Tonawanda News

Local News

July 19, 2013

Judge keeps restraining order in place, seeks long-term settlement between city and SPCA

(Continued)

Tonawanda News — The SPCA had threatened to discontinue non-emergency animal control services to the city because, the organization said, it was no longer in a financial position to continue “subsidizing” those services. The Lockport Road animal shelter maintains the $83,520 per year that they are paid under an existing contract, which expired at the end of 2011 but has continued on a month to month basis since then, is not sufficient to cover the costs of what the SPCA calls a “high-need dog population” in the Falls.

SPCA board President Michelle Madigan has estimated that the shelter loses about $150,000 per year under its current contract with the city. Madigan says that is “putting a tremendous financial strain” on the shelter’s “very limited budget.”

The organization had proposed a new $230,000 a year contract with the city and later offered to cut that fee to $180,000 a year. The six month proposal that will go to the City Council calls for a $15,000 a month payment. 

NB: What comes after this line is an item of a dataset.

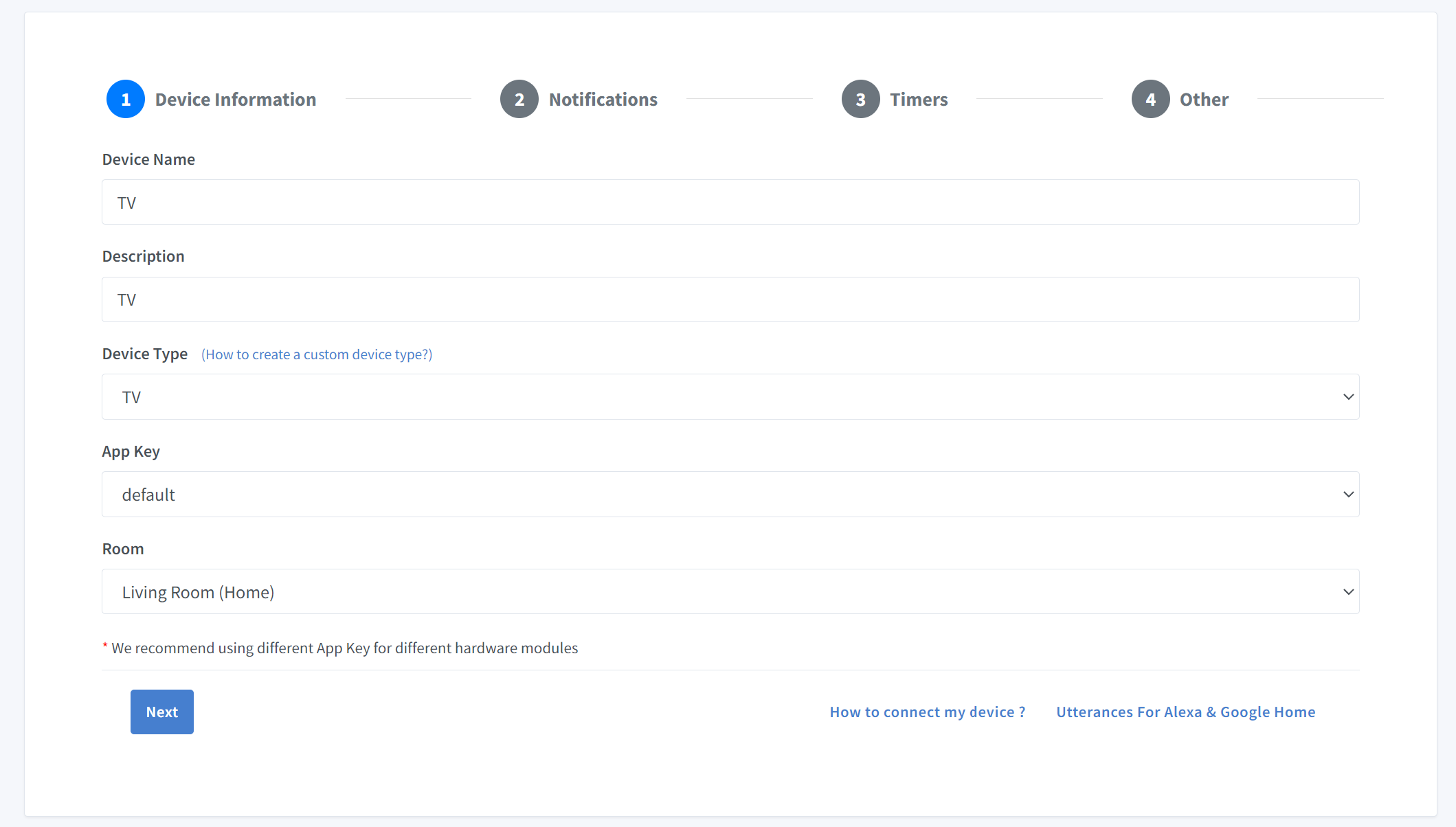Focus the Device Name input field
The width and height of the screenshot is (1456, 827).
click(x=730, y=203)
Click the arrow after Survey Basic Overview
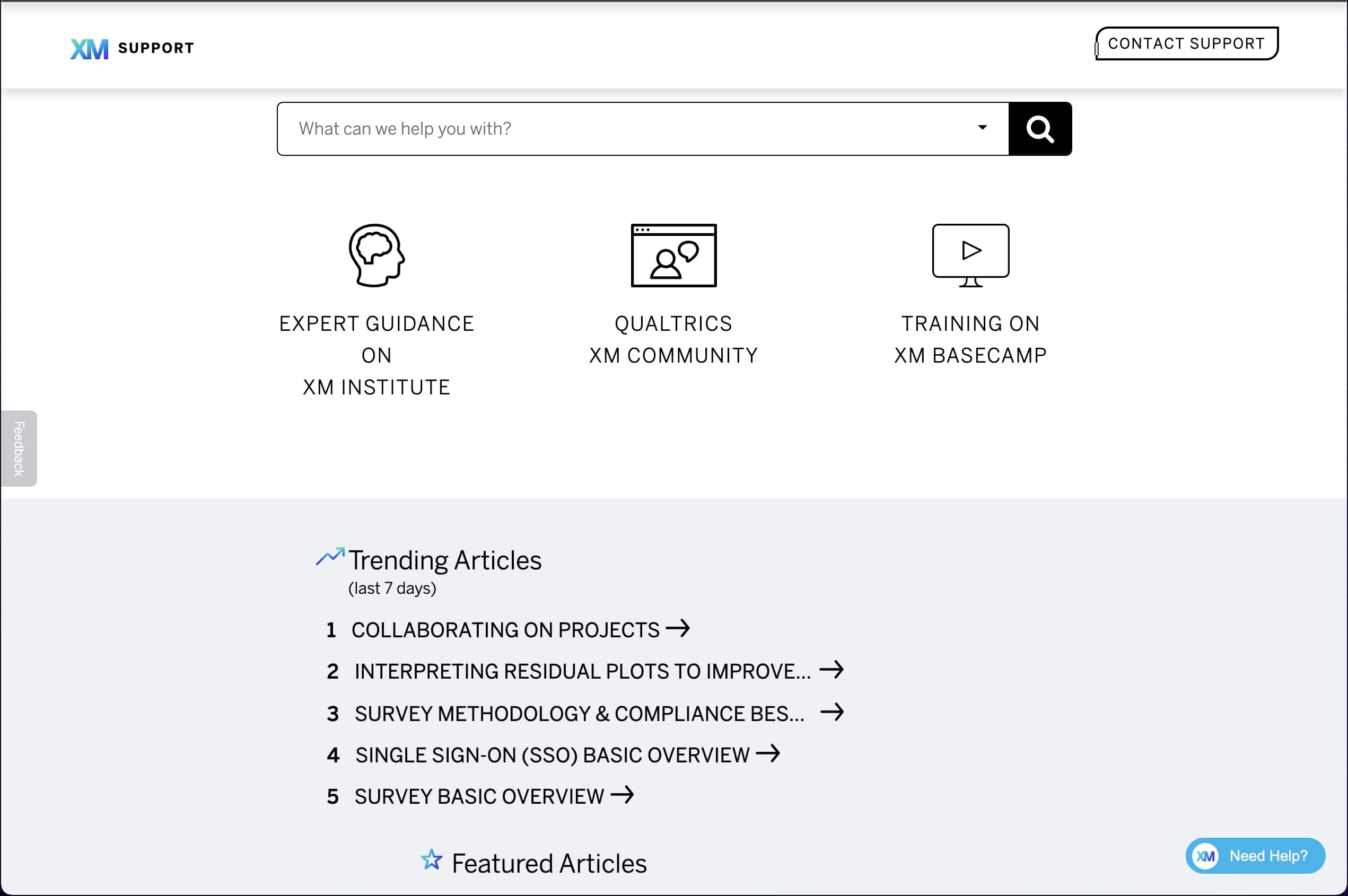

“Once there is an extension in place, we’re hoping there is a more reasonable fee for the services,” SPCA board spokesperson Jennifer Pitarresi said.

The SPCA has said that it will continue to provide animal rescue and cruelty prevention services, as needed in the falls, until a new contract with the city is completed.  

Kloch also cleared the way for the city to use so-called “casino funds” to pay for SPCA services. The judge called the shelter’s work “critical to economic development” in the city.

“If you have a pack of dogs roaming through Niagara Falls, people won’t go to the casino or DiCamillo’s or Michael’s,” Kloch said. “I make a finding that providing humane treatment and control of animals is an essential service like garbage collection and policing and is important to the city’s economic viability.”

Kloch said his findings meant that “payment for these services could come from gambling funds.”

$180,000 Yearly payment sought by SPCA from Niagara Falls. The amount the city pays now is $83,520 per year.